BEGIN
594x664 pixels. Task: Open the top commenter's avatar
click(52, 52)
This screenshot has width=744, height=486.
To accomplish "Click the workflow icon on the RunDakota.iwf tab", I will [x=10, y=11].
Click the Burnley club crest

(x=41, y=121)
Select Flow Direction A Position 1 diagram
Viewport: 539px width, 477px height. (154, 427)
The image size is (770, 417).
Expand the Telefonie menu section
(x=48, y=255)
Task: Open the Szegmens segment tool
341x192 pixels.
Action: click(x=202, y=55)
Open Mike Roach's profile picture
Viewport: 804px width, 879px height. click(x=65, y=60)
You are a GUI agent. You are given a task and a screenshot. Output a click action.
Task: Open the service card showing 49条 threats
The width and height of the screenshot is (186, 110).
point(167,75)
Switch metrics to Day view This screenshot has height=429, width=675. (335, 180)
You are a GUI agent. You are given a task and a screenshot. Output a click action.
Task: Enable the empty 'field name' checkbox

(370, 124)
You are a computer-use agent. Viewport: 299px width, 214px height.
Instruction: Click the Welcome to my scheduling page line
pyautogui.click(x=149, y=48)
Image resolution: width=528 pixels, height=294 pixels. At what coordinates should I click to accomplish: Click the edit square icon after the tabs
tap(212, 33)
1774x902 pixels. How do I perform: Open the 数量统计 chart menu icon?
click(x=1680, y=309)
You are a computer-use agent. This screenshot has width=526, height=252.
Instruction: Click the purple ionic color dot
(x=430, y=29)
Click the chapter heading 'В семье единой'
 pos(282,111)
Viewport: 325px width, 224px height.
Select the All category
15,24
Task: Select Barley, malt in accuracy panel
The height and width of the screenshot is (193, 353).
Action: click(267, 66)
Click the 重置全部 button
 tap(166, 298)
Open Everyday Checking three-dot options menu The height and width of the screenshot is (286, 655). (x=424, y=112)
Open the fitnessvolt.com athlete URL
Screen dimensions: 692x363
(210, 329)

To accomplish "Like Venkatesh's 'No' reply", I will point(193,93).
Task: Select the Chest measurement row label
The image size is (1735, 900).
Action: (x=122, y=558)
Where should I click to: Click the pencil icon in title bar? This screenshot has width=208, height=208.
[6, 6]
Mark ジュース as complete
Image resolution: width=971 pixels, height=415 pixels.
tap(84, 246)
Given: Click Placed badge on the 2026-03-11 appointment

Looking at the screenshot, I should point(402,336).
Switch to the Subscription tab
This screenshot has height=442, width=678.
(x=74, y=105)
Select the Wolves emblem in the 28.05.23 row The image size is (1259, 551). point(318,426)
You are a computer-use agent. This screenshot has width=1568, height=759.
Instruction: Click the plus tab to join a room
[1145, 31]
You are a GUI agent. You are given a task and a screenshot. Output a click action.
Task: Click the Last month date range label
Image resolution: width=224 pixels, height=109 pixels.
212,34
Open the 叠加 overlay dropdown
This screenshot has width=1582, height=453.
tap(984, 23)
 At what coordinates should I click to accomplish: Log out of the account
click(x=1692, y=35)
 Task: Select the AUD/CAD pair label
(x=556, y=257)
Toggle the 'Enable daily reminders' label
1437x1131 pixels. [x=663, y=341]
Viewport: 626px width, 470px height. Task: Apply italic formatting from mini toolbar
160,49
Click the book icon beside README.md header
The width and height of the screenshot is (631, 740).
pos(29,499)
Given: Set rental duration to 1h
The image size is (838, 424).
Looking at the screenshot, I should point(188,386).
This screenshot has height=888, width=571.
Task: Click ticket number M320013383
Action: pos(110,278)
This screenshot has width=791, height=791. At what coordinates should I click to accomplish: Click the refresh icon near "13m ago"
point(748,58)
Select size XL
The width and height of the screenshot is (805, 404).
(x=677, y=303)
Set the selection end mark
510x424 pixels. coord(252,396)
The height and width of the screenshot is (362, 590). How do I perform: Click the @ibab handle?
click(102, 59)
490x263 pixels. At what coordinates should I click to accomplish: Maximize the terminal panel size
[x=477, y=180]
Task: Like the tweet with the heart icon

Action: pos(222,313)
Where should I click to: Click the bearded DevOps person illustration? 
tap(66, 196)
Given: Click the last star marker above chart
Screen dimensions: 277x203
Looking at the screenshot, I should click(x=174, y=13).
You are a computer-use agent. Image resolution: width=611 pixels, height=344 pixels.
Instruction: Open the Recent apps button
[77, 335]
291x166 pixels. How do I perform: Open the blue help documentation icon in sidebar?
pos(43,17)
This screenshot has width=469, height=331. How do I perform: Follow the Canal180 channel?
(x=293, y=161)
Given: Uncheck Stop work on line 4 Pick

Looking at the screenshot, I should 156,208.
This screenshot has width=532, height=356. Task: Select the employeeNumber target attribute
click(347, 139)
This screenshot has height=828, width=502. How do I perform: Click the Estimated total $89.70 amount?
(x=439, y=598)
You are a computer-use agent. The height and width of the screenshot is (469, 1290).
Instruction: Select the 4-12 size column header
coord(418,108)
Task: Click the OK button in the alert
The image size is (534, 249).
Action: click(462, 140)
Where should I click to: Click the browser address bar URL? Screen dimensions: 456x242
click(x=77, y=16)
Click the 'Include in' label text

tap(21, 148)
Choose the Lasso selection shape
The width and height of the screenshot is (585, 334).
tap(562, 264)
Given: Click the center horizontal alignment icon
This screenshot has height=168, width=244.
END
- **Work order**: The task calls for every line of the material to be reproduced precisely.

- **Result for this task**:
594x664 pixels. Task: Open the top commenter's avatar
click(52, 52)
This screenshot has width=744, height=486.
To accomplish "Click the workflow icon on the RunDakota.iwf tab", I will [x=10, y=11].
Click the Burnley club crest

(x=41, y=121)
Select Flow Direction A Position 1 diagram
Viewport: 539px width, 477px height. (154, 427)
The image size is (770, 417).
Expand the Telefonie menu section
(x=48, y=255)
Task: Open the Szegmens segment tool
341x192 pixels.
Action: click(x=202, y=55)
Open Mike Roach's profile picture
Viewport: 804px width, 879px height. click(x=65, y=60)
You are a GUI agent. You are given a task and a screenshot. Output a click action.
Task: Open the service card showing 49条 threats
The width and height of the screenshot is (186, 110).
point(167,75)
Switch metrics to Day view This screenshot has height=429, width=675. (335, 180)
You are a GUI agent. You are given a task and a screenshot. Output a click action.
Task: Enable the empty 'field name' checkbox

(370, 124)
You are a computer-use agent. Viewport: 299px width, 214px height.
Instruction: Click the Welcome to my scheduling page line
pyautogui.click(x=149, y=48)
Image resolution: width=528 pixels, height=294 pixels. At what coordinates should I click to accomplish: Click the edit square icon after the tabs
tap(212, 33)
1774x902 pixels. How do I perform: Open the 数量统计 chart menu icon?
click(x=1680, y=309)
You are a computer-use agent. This screenshot has width=526, height=252.
Instruction: Click the purple ionic color dot
(x=430, y=29)
Click the chapter heading 'В семье единой'
 pos(282,111)
Viewport: 325px width, 224px height.
Select the All category
15,24
Task: Select Barley, malt in accuracy panel
The height and width of the screenshot is (193, 353).
Action: click(267, 66)
Click the 重置全部 button
 tap(166, 298)
Open Everyday Checking three-dot options menu The height and width of the screenshot is (286, 655). (x=424, y=112)
Open the fitnessvolt.com athlete URL
Screen dimensions: 692x363
(210, 329)

To accomplish "Like Venkatesh's 'No' reply", I will point(193,93).
Task: Select the Chest measurement row label
The image size is (1735, 900).
Action: (x=122, y=558)
Where should I click to: Click the pencil icon in title bar? This screenshot has width=208, height=208.
[6, 6]
Mark ジュース as complete
Image resolution: width=971 pixels, height=415 pixels.
tap(84, 246)
Given: Click Placed badge on the 2026-03-11 appointment

Looking at the screenshot, I should point(402,336).
Switch to the Subscription tab
This screenshot has height=442, width=678.
(x=74, y=105)
Select the Wolves emblem in the 28.05.23 row The image size is (1259, 551). point(318,426)
You are a computer-use agent. This screenshot has width=1568, height=759.
Instruction: Click the plus tab to join a room
[1145, 31]
You are a GUI agent. You are given a task and a screenshot. Output a click action.
Task: Click the Last month date range label
Image resolution: width=224 pixels, height=109 pixels.
212,34
Open the 叠加 overlay dropdown
This screenshot has width=1582, height=453.
tap(984, 23)
 At what coordinates should I click to accomplish: Log out of the account
click(x=1692, y=35)
 Task: Select the AUD/CAD pair label
(x=556, y=257)
Toggle the 'Enable daily reminders' label
1437x1131 pixels. [x=663, y=341]
Viewport: 626px width, 470px height. Task: Apply italic formatting from mini toolbar
160,49
Click the book icon beside README.md header
The width and height of the screenshot is (631, 740).
pos(29,499)
Given: Set rental duration to 1h
The image size is (838, 424).
Looking at the screenshot, I should point(188,386).
This screenshot has height=888, width=571.
Task: Click ticket number M320013383
Action: pos(110,278)
This screenshot has width=791, height=791. At what coordinates should I click to accomplish: Click the refresh icon near "13m ago"
point(748,58)
Select size XL
The width and height of the screenshot is (805, 404).
(x=677, y=303)
Set the selection end mark
510x424 pixels. coord(252,396)
The height and width of the screenshot is (362, 590). How do I perform: Click the @ibab handle?
click(102, 59)
490x263 pixels. At what coordinates should I click to accomplish: Maximize the terminal panel size
[x=477, y=180]
Task: Like the tweet with the heart icon

Action: pos(222,313)
Where should I click to: Click the bearded DevOps person illustration? 
tap(66, 196)
Given: Click the last star marker above chart
Screen dimensions: 277x203
Looking at the screenshot, I should click(x=174, y=13).
You are a computer-use agent. Image resolution: width=611 pixels, height=344 pixels.
Instruction: Open the Recent apps button
[77, 335]
291x166 pixels. How do I perform: Open the blue help documentation icon in sidebar?
pos(43,17)
This screenshot has width=469, height=331. How do I perform: Follow the Canal180 channel?
(x=293, y=161)
Given: Uncheck Stop work on line 4 Pick

Looking at the screenshot, I should 156,208.
This screenshot has width=532, height=356. Task: Select the employeeNumber target attribute
click(347, 139)
This screenshot has height=828, width=502. How do I perform: Click the Estimated total $89.70 amount?
(x=439, y=598)
You are a computer-use agent. The height and width of the screenshot is (469, 1290).
Instruction: Select the 4-12 size column header
coord(418,108)
Task: Click the OK button in the alert
The image size is (534, 249).
Action: click(462, 140)
Where should I click to: Click the browser address bar URL? Screen dimensions: 456x242
click(x=77, y=16)
Click the 'Include in' label text

tap(21, 148)
Choose the Lasso selection shape
The width and height of the screenshot is (585, 334).
tap(562, 264)
Given: Click the center horizontal alignment icon
This screenshot has height=168, width=244.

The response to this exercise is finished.